Today’s COVID-19 recession has no modern precedent in terms of sheer suddenness, scope, and ferocity. In just 15 weeks, U.S. workers have filed more than 48 million applications for unemployment insurance. Much like how states have been left on their own to fight the coronavirus, states have been left to their own devices to deal with the tsunami of unemployment claims resulting from COVID-related restrictions on almost every sector of our economy.
With roughly one in four workers having suffered some loss of employment since March, Congress has responded with federal dollars to bolster inadequate state unemployment compensation and to cover millions of workers who are not normally eligible. But these new programs and benefits are being delivered through a crumbling infrastructure that is collapsing under the weight of worker demand.
Jobless workers grapple with clunky online applications and wait through hours, often days of busy signals to reach live customer assistance. Millions of workers are waiting weeks and weeks for UI payments, as states move cases requiring greater attention into new ever-longer backlogs. The inboxes of elected officials in every state are overflowing with the pleas of constituents who have gotten to the end of their rope and the end of their savings and are still waiting. That accumulated frustration has been increasingly directed at public servants overseeing state UI programs, with consequences ranging from public dismissal to personal safety threats.
While it may have taken an event of unparalleled economic devastation to get ordinary Americans asking what is wrong with unemployment insurance in this country, it took years of national neglect and divisive business-friendly policies to unleash the perfect storm on jobless workers that states are now struggling to navigate.
Unemployment insurance is a federal-state program in which states set their own eligibility rules and benefit levels, and tax wages to maintain a trust fund to pay those benefits.

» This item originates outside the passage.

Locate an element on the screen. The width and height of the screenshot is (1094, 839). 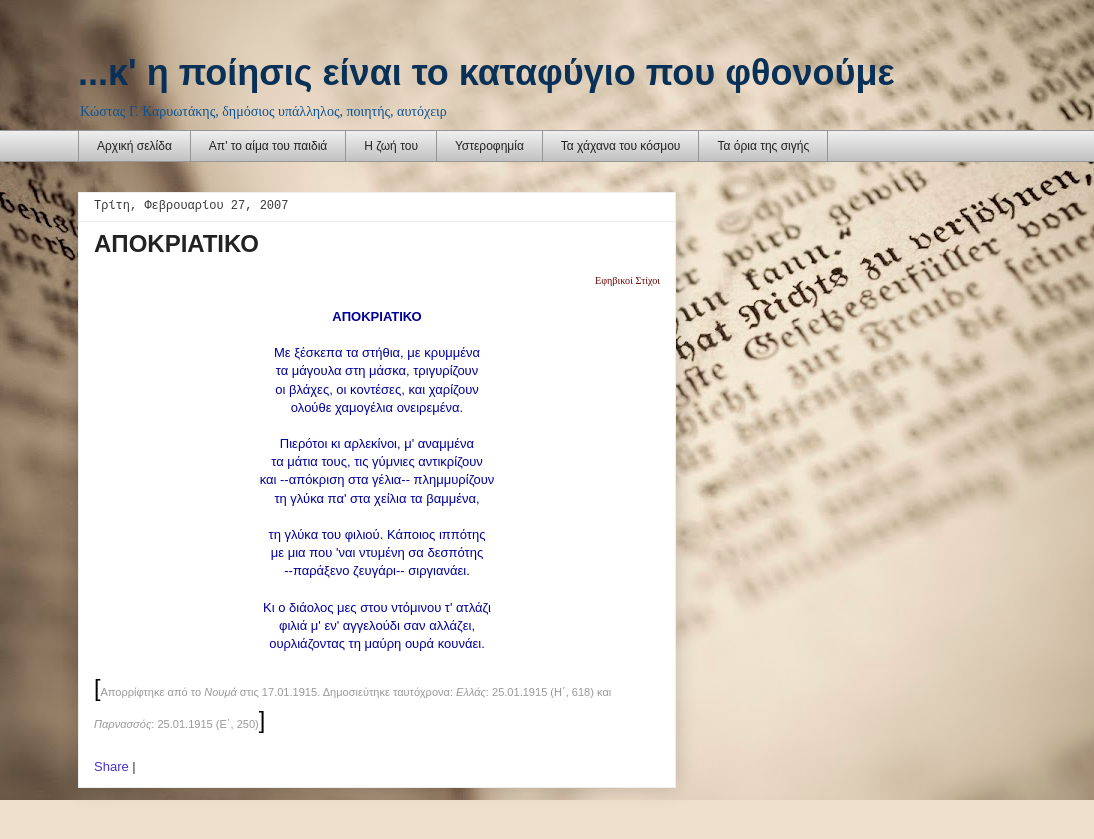
Τα χάχανα του κόσμου is located at coordinates (621, 146).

The costs of administering these programs is subsidized by the federal government, but UI administrative funding immediately before COVID was lower than it was in 2001.
During those 20 years, states have transitioned from in-person to telephone to online claim-filing systems because there are less and less federal dollars for staff. Yet, at the same time, there is no substantial federal investment or strategy for states to automate their claims systems. The result has been a long list of botched system launches and rickety online applications that work only so long as jobless workers do not pose challenges or questions requiring live assistance. In many states, online systems are not mobile-responsive and thus are impenetrable for many, especially Black and Latinx workers, who are more likely to be smartphone-dependent and without broadband at home. Adding insult to injury is a federal emphasis on fraud prevention that has led some states to incorporate new filing obstacles and others to misidentify honest workers as criminals.
Layered onto this federal indifference has been an organized assault on the unemployed by corporate interests in many states. Faced with the prospect of higher business taxes after the last recession, states where Republicans controlled both branches moved to slash worker benefits rather than reform program financing. Benefit maximums that for five decades had followed a 26-week standard were reduced in 10 states to as low as 12 weeks in Florida and North Carolina, while new benefit restrictions and weekly filing rules drove down the share of jobless workers receiving a UI payment to one in four nationally.
Unemployment for Black workers (15.4 percent) is more than five points higher than for white workers; for Latinx workers, it’s more than four points higher. Many of the harshest UI programs for workers are in the southeast, where Black workers are heavily concentrated in five of the six states with the lowest maximum benefits (less than $300). Eight of the ten states that pay benefits to the lowest share of jobless workers are states with the highest proportion of workers of color.
The inadequacies of state UI programs led Congress to authorize emergency federal aid to help more families weather a uniquely battered economy that will likely only fully recover with a medical breakthrough. Although all states have struggled (and some have absolutely failed) to timely deliver the current array of state and federal jobless aid, state UI systems are still best situated to deliver broad financial relief in times of economic crisis. But it is time to face the truth that there needs to be dramatically more federal oversight of unemployment insurance.
We need national standards that ensure all jobless workers can qualify for an unemployment benefit that reflects a fair percentage of their lost wages. We need a federal guarantee that every state will provide UI long enough to help workers bridge the gap until that next job. And we need a true federal investment in claims systems infrastructure, organized around the principle that every worker who loses a job has a right to easily access unemployment insurance, no matter what their background or in what state they live.
Rebecca Dixon is executive director of the National Employment Law Project (NELP) and George Wentworth is former senior counsel at NELP.